Artigo do dia · 17 de May
Sunday as the Lord’s Day: Rest, Mass, and Family
Every week, one day comes back to us like a gift. It isn’t the Saturday of our day off, nor the Sunday of shopping malls and distracted entertainment: it is the Lord’s Day, the little Easter the Church has celebrated since the Apostles. And if we find ourselves more and more tired, scattered, and disconnected from God and from those we love, perhaps it is because we have let this day slip through our fingers without noticing. To recover Sunday is to recover the breath of the soul.
Sunday is the first day of the week — the day on which the Lord rose from the dead, appeared to the disciples in the Upper Room, and the Holy Spirit descended upon the Church at Pentecost. That is why, already in the time of the Apostles, Christians moved away from the Jewish Sabbath as their central day and began to gather on the first day of the week to break bread. There the unbroken tradition of Sunday Mass was born — the heart that keeps the pulse of a Christian’s entire week alive.
This day matters because it gives shape to time.

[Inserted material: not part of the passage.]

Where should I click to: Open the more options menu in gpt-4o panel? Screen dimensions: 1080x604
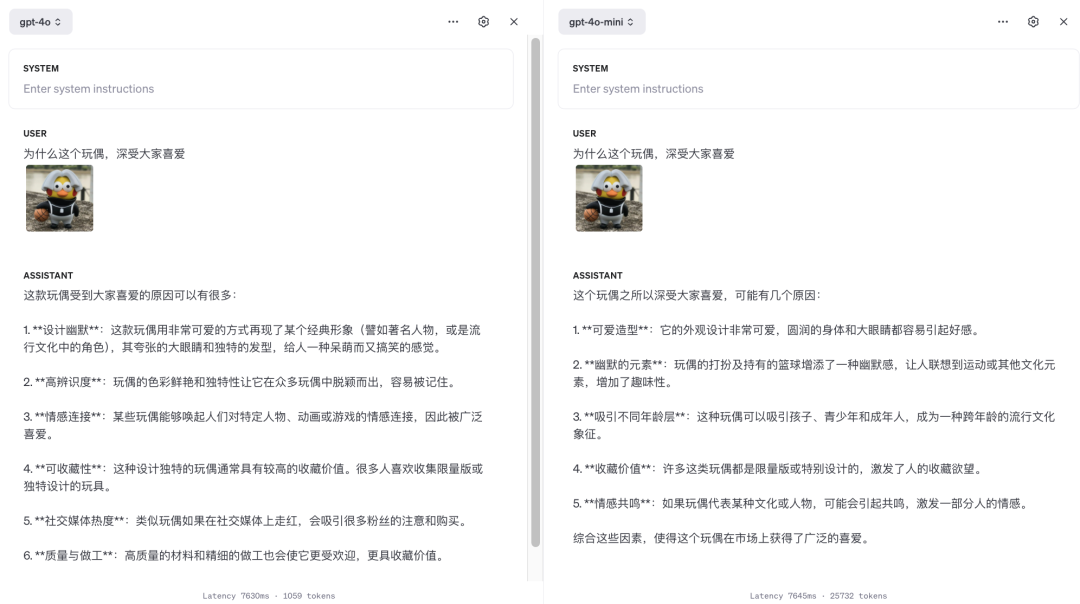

Without it, the days flatten into a gray haze of productivity and exhaustion, and life becomes a string of tasks. With it, the whole week is pulled upward: we work looking toward Sunday, we rest on Sunday, and on Monday we return renewed by the grace we received in our encounter with the Risen One. Sunday is the spiritual lung that oxygenates everything that follows.
The Church has always taught that to sanctify the Lord’s Day is a serious duty of love, not a bureaucratic burden. The Third Commandment asks three concrete things of us: participation in Holy Mass, rest from unnecessary heavy work, and the giving of time to God, to family, to works of mercy, and to genuine leisure. Saint John Paul II, in the apostolic letter Dies Domini, described Sunday as four faces of one same reality: day of faith, day of joy, day of rest, and day of solidarity.

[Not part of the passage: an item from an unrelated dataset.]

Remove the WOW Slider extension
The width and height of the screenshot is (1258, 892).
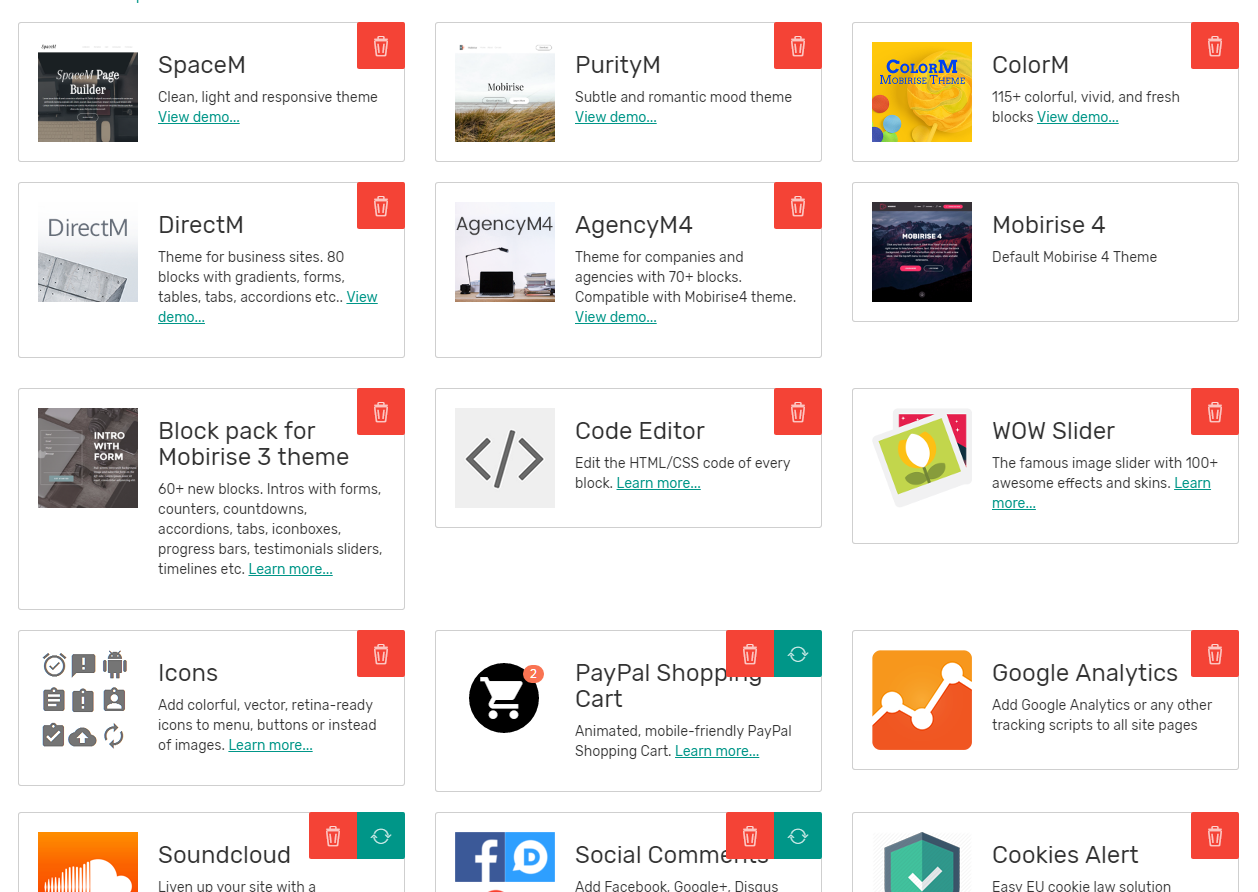1215,412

In practice, a Sunday lived as a Christian has one non-negotiable center: the Mass. Everything else turns around it. Before — the preparation: an unhurried shower, careful dress, a brief silence on the way. After — the continuation: a leisurely meal with family, a walk without the phone, a visit to the grandparents, a shared prayer in the afternoon. Christian rest is not the same as inertia, nor is it escaping into another routine disguised as leisure; it is stopping to produce so that we can begin to contemplate, give thanks, and love.

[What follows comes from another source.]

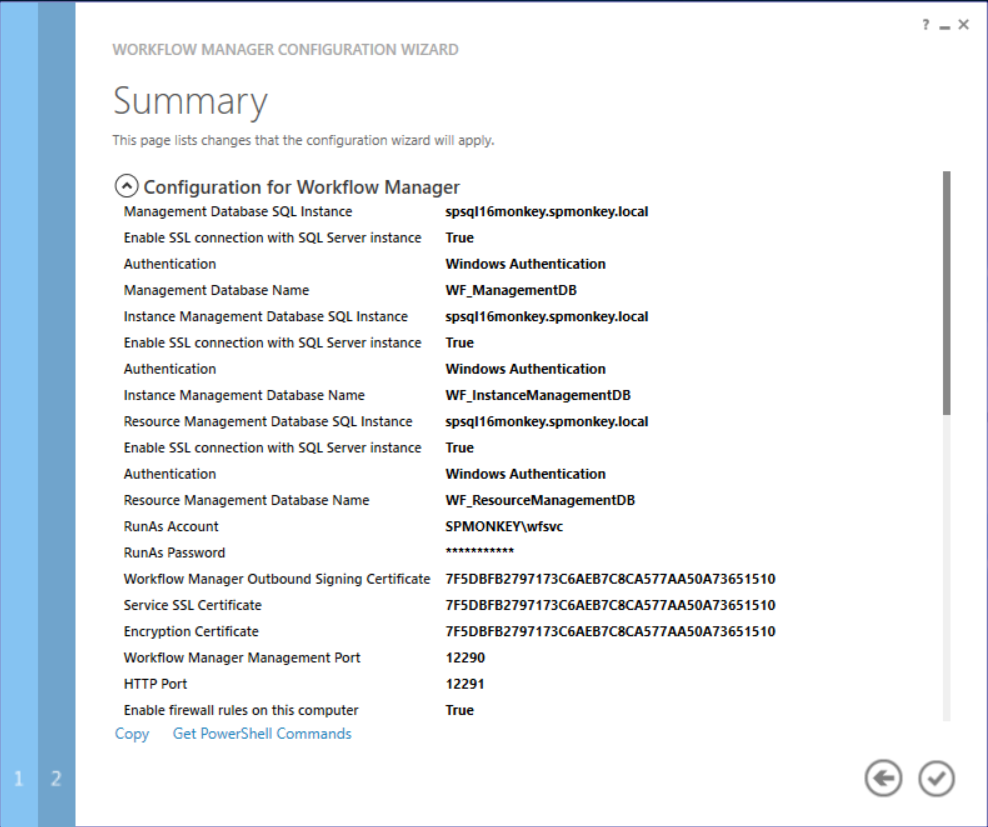Go to wizard step 1
988x827 pixels.
pos(19,778)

Consumer culture has seen in Sunday merely one more chance to sell and to buy, and we, without realizing it, were swallowed up. Crowded malls, empty homes; packed calendars, dry souls. Reclaiming Sunday is a countercultural act: saying no to the marketplace that never sleeps and yes to the God who rested on the seventh day and rose on the first. It is giving back to the family the time that work and hurry have stolen.
Today is Sunday, and there is no saint to celebrate on the liturgical calendar precisely because the day itself is the feast: every Sunday is a miniature Easter, a victory of the Resurrection renewed on every altar in the world. Before we think about which devotion to pursue or which reading to dive into, it is worth pausing to ask, simply: am I living this Sunday as the Lord’s Day, or as just another day of the week wearing different clothes?
Start with the essentials: go to Mass with time to spare, without rushing, bringing your family along. If you live far from the parish, plan the route the night before — to arrive late is to walk into the greatest event of the week already half over. Then, protect the rest of the day: set the phone aside for a few hours, sit at the table with your loved ones, open a spiritual book, pray the rosary with the children, call someone who is alone. As much as possible, avoid work and shopping that could be done on another day — not out of scruple, but because every small renunciation opens space for God and for our neighbor. And if the week was heavy, truly rest: sleeping well is also a way of sanctifying Sunday. May every Lord’s Day rekindle in us the living memory of the Resurrection and send us out on Monday with more peace in our hearts and more fire in our hands.
Now when it was late that same day, the first of the week, and the doors were shut, where the disciples were gathered together, for fear of the Jews, Jesus came and stood in the midst, and said to them: Peace be to you.